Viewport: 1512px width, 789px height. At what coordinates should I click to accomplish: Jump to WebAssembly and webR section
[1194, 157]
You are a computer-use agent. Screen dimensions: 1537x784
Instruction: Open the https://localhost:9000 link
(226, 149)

+---+

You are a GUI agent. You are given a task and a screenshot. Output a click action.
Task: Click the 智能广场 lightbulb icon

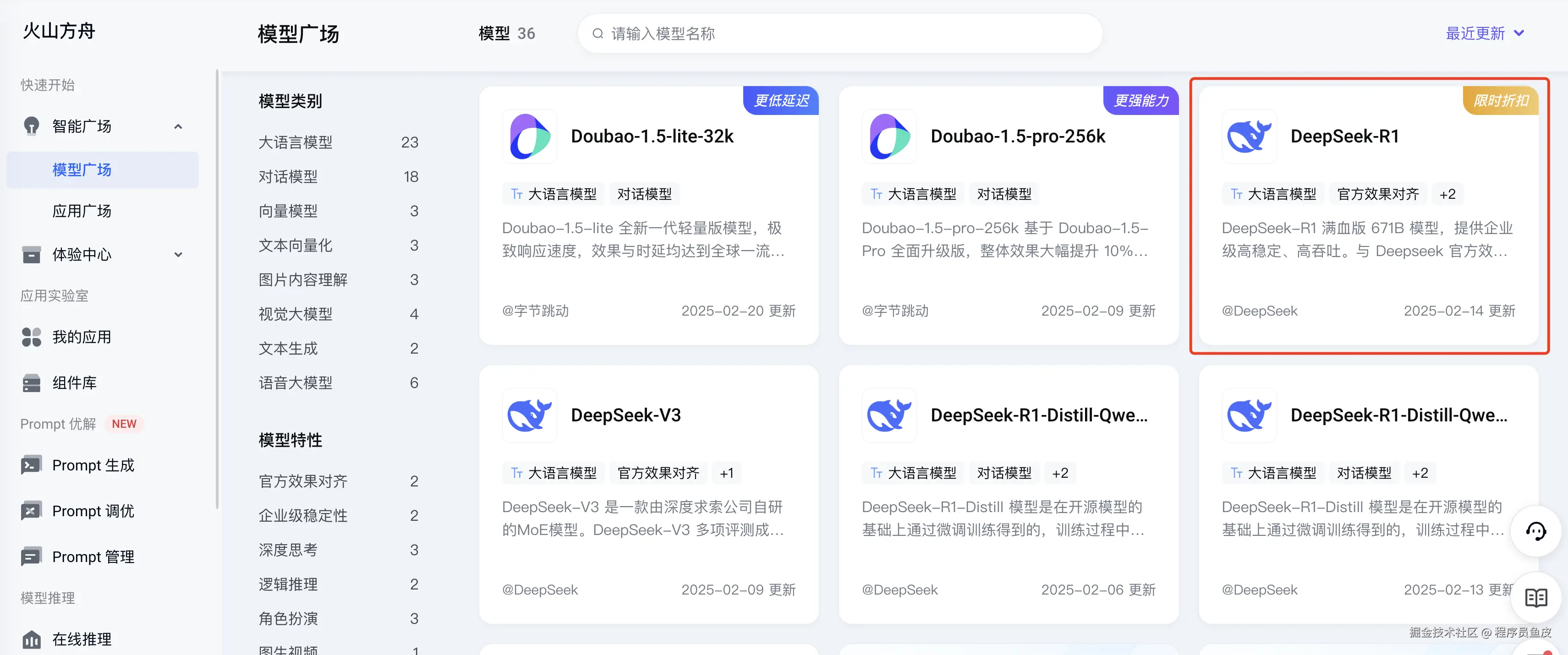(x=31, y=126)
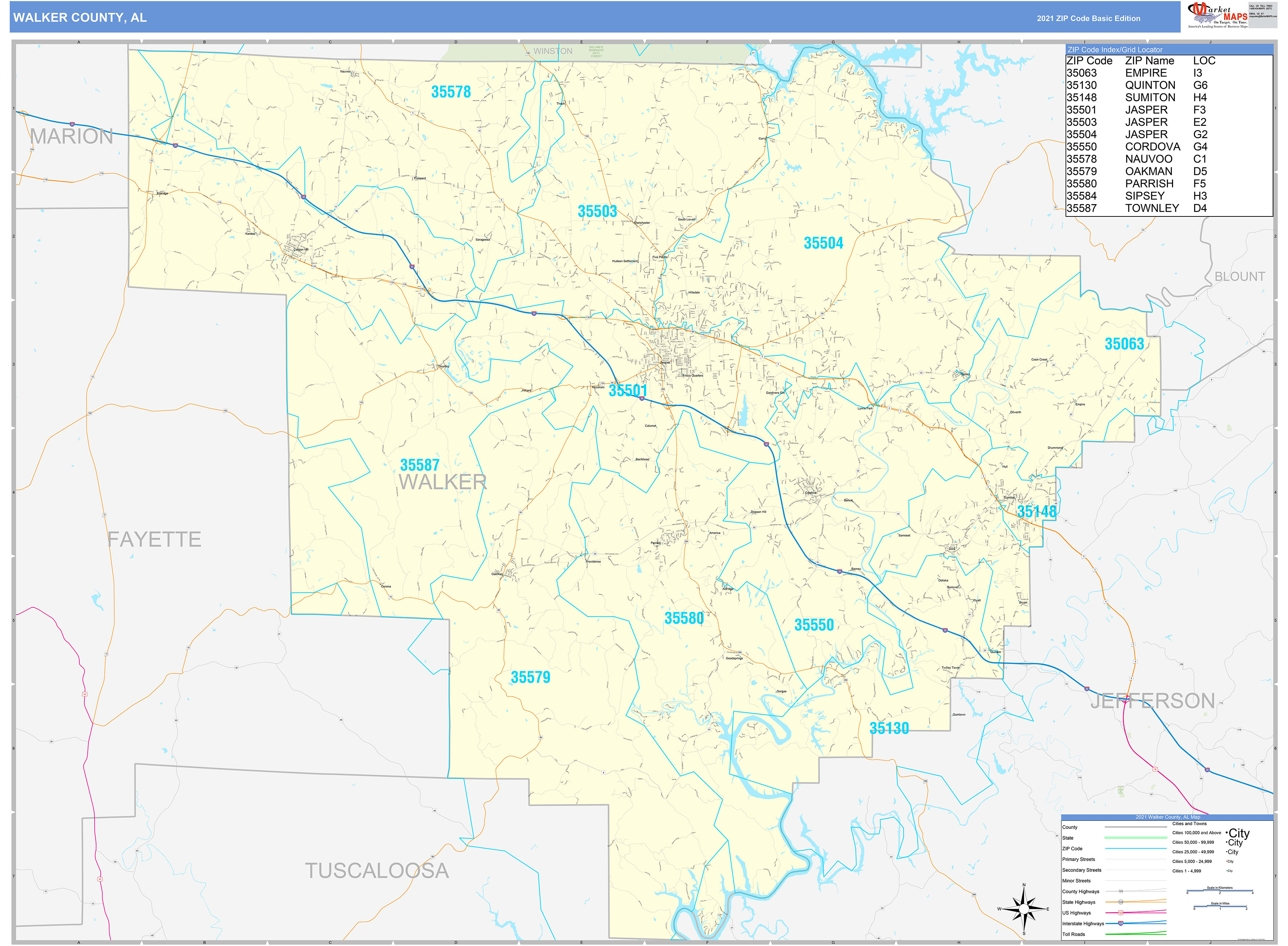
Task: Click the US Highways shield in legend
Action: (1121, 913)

+---+

### What the task requires
In the entries above, find each line containing the string "agent" and copy it.

### Response to this exercise
You are a computer-use agent. Screen dimensions: 1537x784
You are a GUI agent. You are given a task and a screenshot. Output a click action.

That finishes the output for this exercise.